▶ _The data_
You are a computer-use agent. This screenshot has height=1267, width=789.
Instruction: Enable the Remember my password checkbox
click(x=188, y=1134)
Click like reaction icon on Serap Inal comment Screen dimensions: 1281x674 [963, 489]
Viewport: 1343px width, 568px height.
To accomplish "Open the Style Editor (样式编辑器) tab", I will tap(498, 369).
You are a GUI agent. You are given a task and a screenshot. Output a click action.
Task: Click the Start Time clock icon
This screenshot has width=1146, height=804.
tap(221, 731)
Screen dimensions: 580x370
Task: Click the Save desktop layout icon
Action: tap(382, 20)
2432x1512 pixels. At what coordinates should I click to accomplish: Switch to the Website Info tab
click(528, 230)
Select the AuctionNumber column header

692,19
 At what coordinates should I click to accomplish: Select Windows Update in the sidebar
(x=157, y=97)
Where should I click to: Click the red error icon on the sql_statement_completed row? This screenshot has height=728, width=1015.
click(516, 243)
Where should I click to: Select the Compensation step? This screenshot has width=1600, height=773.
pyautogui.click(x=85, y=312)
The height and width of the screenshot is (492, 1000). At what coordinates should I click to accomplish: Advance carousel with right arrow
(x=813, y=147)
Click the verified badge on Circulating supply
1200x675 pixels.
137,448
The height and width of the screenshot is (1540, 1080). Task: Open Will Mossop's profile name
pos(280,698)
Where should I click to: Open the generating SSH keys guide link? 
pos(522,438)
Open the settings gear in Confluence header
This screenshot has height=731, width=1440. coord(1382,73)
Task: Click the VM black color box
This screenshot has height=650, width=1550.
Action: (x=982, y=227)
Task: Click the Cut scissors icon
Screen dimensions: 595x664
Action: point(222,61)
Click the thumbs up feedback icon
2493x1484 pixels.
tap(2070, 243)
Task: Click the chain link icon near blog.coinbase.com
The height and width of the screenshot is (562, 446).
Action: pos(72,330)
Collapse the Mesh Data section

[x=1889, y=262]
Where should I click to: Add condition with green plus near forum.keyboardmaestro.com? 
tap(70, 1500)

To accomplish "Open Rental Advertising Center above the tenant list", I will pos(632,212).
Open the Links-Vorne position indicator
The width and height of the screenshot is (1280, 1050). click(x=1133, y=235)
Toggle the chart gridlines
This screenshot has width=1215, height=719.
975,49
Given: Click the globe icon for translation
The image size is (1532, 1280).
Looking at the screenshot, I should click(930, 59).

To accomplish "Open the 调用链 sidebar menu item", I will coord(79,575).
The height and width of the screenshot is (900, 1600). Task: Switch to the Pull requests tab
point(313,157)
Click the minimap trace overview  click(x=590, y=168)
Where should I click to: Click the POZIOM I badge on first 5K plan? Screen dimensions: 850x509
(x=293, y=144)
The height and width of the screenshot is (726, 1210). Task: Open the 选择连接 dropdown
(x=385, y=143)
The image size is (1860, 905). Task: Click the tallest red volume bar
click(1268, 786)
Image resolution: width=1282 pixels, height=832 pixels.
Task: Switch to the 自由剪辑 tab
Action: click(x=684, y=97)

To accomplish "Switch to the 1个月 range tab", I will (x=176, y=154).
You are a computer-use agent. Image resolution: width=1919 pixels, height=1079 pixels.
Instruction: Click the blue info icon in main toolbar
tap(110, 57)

▶ _Set task_
Give back all of the items above, line for line and without any change.

▶ _Answer to the problem_
You are a computer-use agent. This screenshot has height=1267, width=789.
Instruction: Enable the Remember my password checkbox
click(x=188, y=1134)
Click like reaction icon on Serap Inal comment Screen dimensions: 1281x674 [963, 489]
Viewport: 1343px width, 568px height.
To accomplish "Open the Style Editor (样式编辑器) tab", I will tap(498, 369).
You are a GUI agent. You are given a task and a screenshot. Output a click action.
Task: Click the Start Time clock icon
This screenshot has width=1146, height=804.
tap(221, 731)
Screen dimensions: 580x370
Task: Click the Save desktop layout icon
Action: tap(382, 20)
2432x1512 pixels. At what coordinates should I click to accomplish: Switch to the Website Info tab
click(528, 230)
Select the AuctionNumber column header

692,19
 At what coordinates should I click to accomplish: Select Windows Update in the sidebar
(x=157, y=97)
Where should I click to: Click the red error icon on the sql_statement_completed row? This screenshot has height=728, width=1015.
click(516, 243)
Where should I click to: Select the Compensation step? This screenshot has width=1600, height=773.
pyautogui.click(x=85, y=312)
The height and width of the screenshot is (492, 1000). At what coordinates should I click to accomplish: Advance carousel with right arrow
(x=813, y=147)
Click the verified badge on Circulating supply
1200x675 pixels.
137,448
The height and width of the screenshot is (1540, 1080). Task: Open Will Mossop's profile name
pos(280,698)
Where should I click to: Open the generating SSH keys guide link? 
pos(522,438)
Open the settings gear in Confluence header
This screenshot has height=731, width=1440. coord(1382,73)
Task: Click the VM black color box
This screenshot has height=650, width=1550.
Action: (x=982, y=227)
Task: Click the Cut scissors icon
Screen dimensions: 595x664
Action: point(222,61)
Click the thumbs up feedback icon
2493x1484 pixels.
tap(2070, 243)
Task: Click the chain link icon near blog.coinbase.com
The height and width of the screenshot is (562, 446).
Action: pos(72,330)
Collapse the Mesh Data section

[x=1889, y=262]
Where should I click to: Add condition with green plus near forum.keyboardmaestro.com? 
tap(70, 1500)

To accomplish "Open Rental Advertising Center above the tenant list", I will pos(632,212).
Open the Links-Vorne position indicator
The width and height of the screenshot is (1280, 1050). click(x=1133, y=235)
Toggle the chart gridlines
This screenshot has width=1215, height=719.
975,49
Given: Click the globe icon for translation
The image size is (1532, 1280).
Looking at the screenshot, I should click(930, 59).

To accomplish "Open the 调用链 sidebar menu item", I will coord(79,575).
The height and width of the screenshot is (900, 1600). Task: Switch to the Pull requests tab
point(313,157)
Click the minimap trace overview  click(x=590, y=168)
Where should I click to: Click the POZIOM I badge on first 5K plan? Screen dimensions: 850x509
(x=293, y=144)
The height and width of the screenshot is (726, 1210). Task: Open the 选择连接 dropdown
(x=385, y=143)
The image size is (1860, 905). Task: Click the tallest red volume bar
click(1268, 786)
Image resolution: width=1282 pixels, height=832 pixels.
Task: Switch to the 自由剪辑 tab
Action: click(x=684, y=97)

To accomplish "Switch to the 1个月 range tab", I will (x=176, y=154).
You are a computer-use agent. Image resolution: width=1919 pixels, height=1079 pixels.
Instruction: Click the blue info icon in main toolbar
tap(110, 57)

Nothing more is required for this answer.